Under the headline, “Au Pairs Ensnared by Work Visa Ban: Thousands of families counting on foreign nannies to help with child care find plans on hold following President Trump’s order,” the newspaper reported parents who decided that their fellow Americans could not provide adequate and cheap child care to their children:

Mrs. Baca ran the numbers: A full-time nanny in suburban Virginia would run her family about $45,000 a year. Hiring an au pair, Mrs. Baca estimated, would come closer to $29,000—comparable to her daughter’s day care.

The family settled on a 23-year-old college graduate from Colombia, who wanted to come to the U.S. to improve her English before starting a career in marketing. The Bacas wanted their au pair to teach their daughter Spanish. “It would give us a little bit more flexibility in our schedules, and she would get that bit of extra cultural impact that we’re missing in our very white community in Virginia,” Mrs. Baca said.

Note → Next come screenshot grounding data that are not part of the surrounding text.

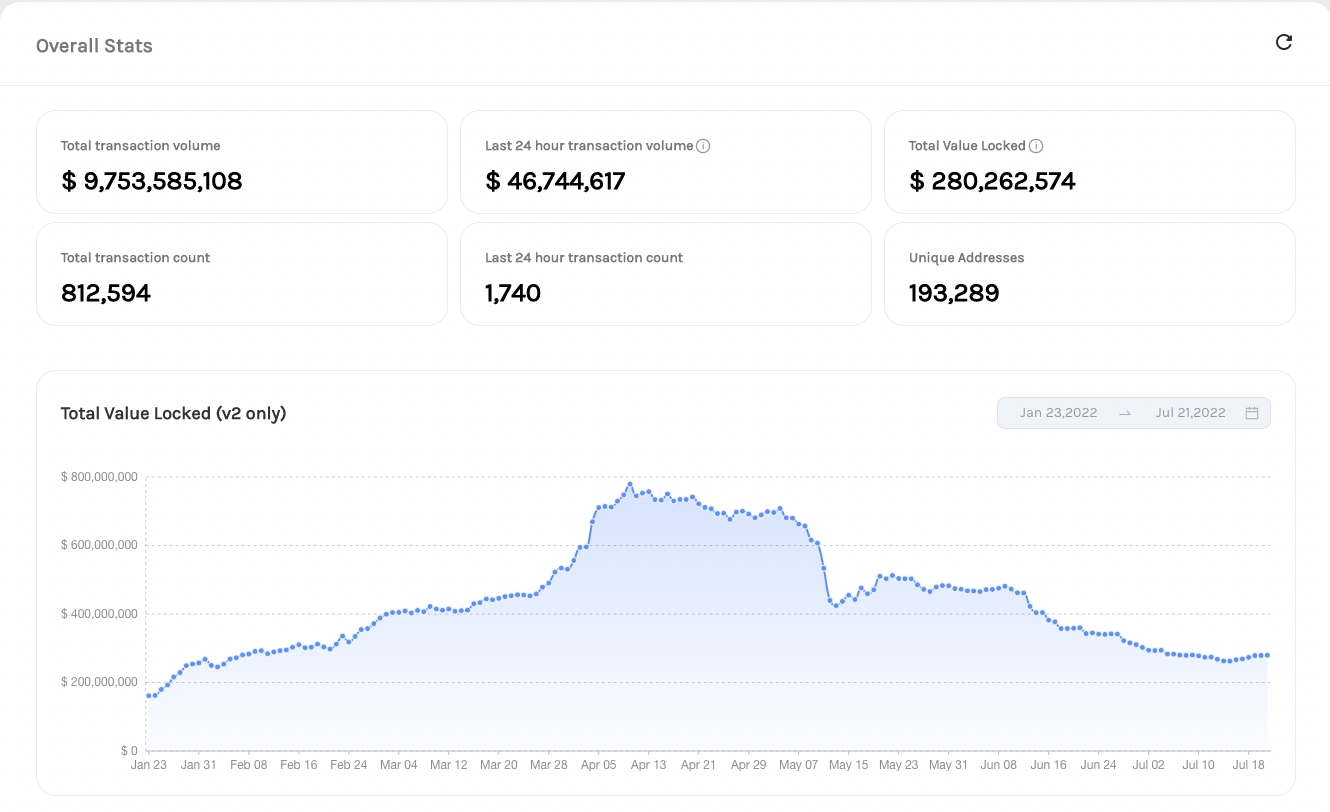Click the Total Value Locked (v2 only) chart title
This screenshot has height=812, width=1330.
[173, 413]
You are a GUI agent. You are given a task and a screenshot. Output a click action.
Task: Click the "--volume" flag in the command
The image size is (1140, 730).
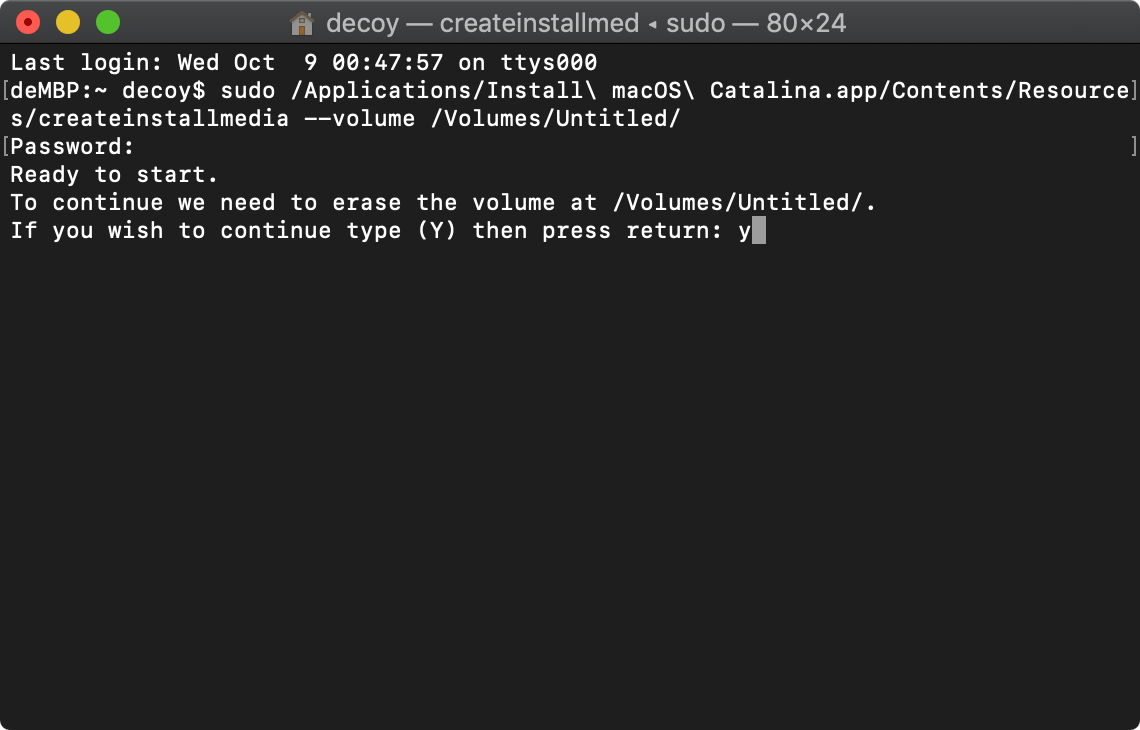pos(359,119)
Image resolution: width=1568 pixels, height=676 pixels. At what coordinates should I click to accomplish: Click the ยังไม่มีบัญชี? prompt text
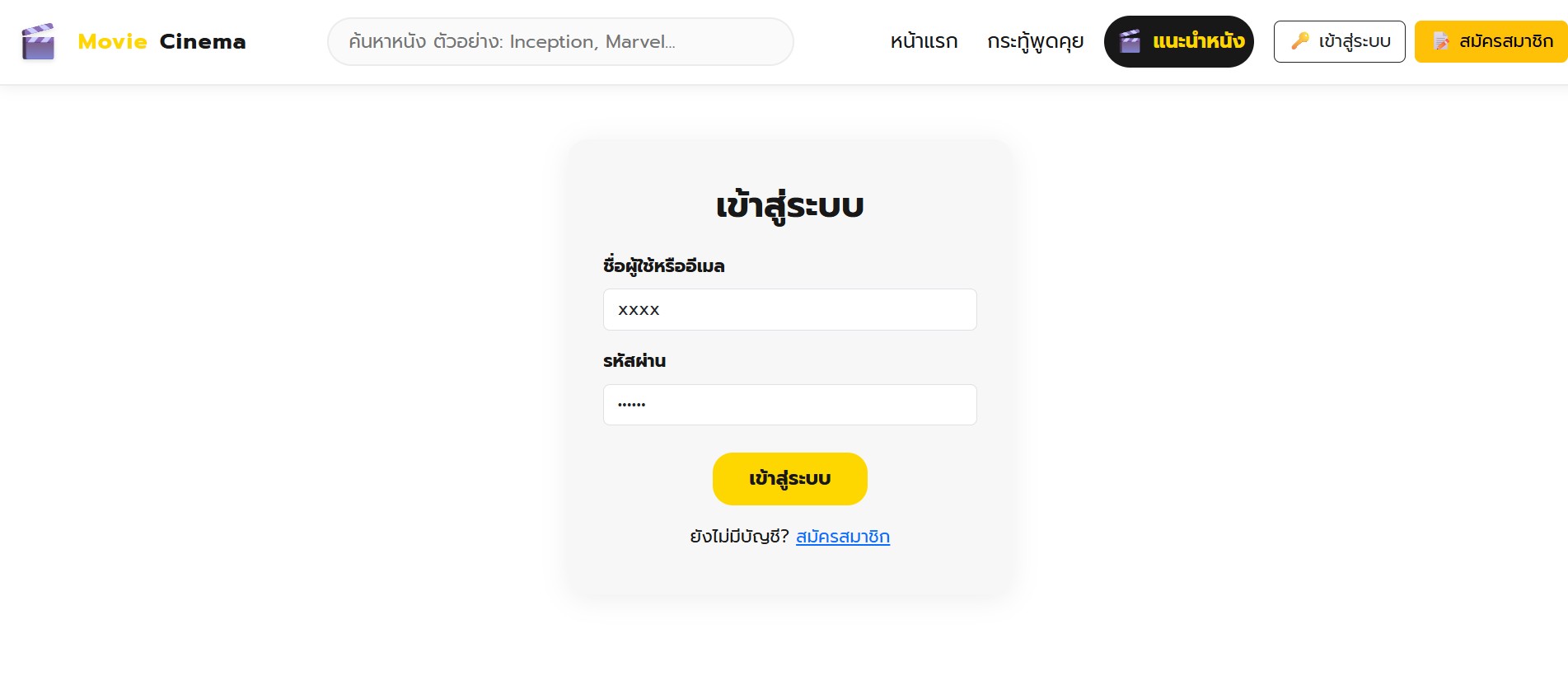click(740, 537)
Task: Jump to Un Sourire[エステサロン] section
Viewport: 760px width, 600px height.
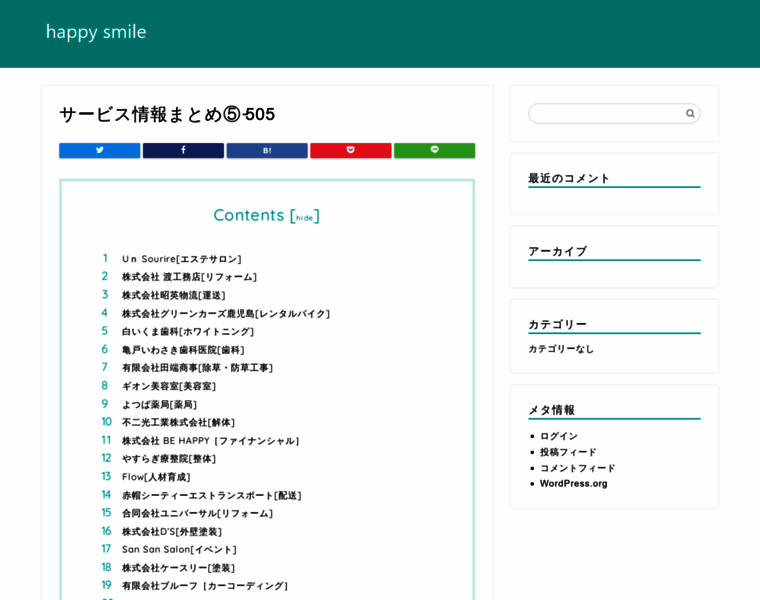Action: pyautogui.click(x=181, y=259)
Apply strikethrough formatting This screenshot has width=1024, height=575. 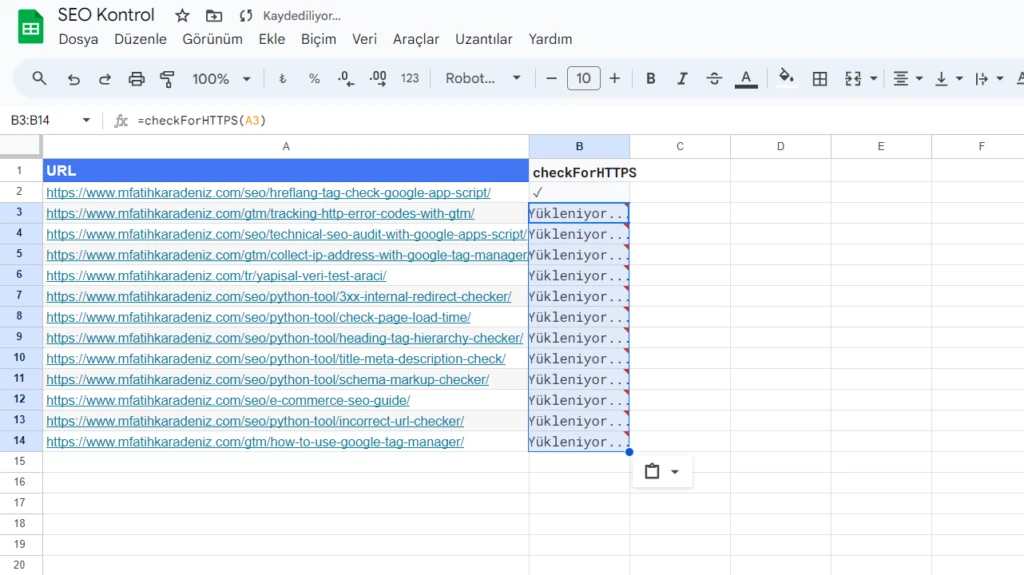tap(714, 78)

The au pair program helps brokers import roughly 20,000 young women for their customers. The families must provide free accommodation and meals but only $195 a week in wages to the foreign workers.

The Journal reported that the brokers’ customers are lobbying legislators to restart the foreign worker program:

Au pair agencies say a common misperception is that only wealthy families employ au pairs. Among the families that rely on the arrangement are two-earner couples who are health-care workers, military personnel, police officers and others who have unconventional, shift-based schedules, said Jodi McCoy, a regional manager for AuPairCare. Her clients are already making calls to policy makers, hoping the administration will change its mind when it reviews the proclamation this month.

The au pair program is just one corner of the giant J-1 visa program that allows companies to import cheap seasonal labor. For example, the J-1 program delivers 100,000 “Summer Work Travel” employees to Disney, Hilton, and other resort companies; foreign graduates to universities for laboratory jobs; and camp counselors to summer camps.

In turn, the J-1 program is one of many programs that suppress wages by importing roughly 1.3 million foreign graduates for white-collar jobs and roughly 400,000 foreign laborers for blue-collar jobs.

On June 22, President Donald Trump announced a popular bar on the entry of most foreign workers until at least January. The bar on J-1s, H-1Bs, H-2B, and L-1 visa workers is intended to help Americans find jobs amid the coronavirus crash, said Trump.

Trump also directed his deputies to rewrite regulations governing many of these visas, including the H-1Bs, the J-1s, and the H-2Bs.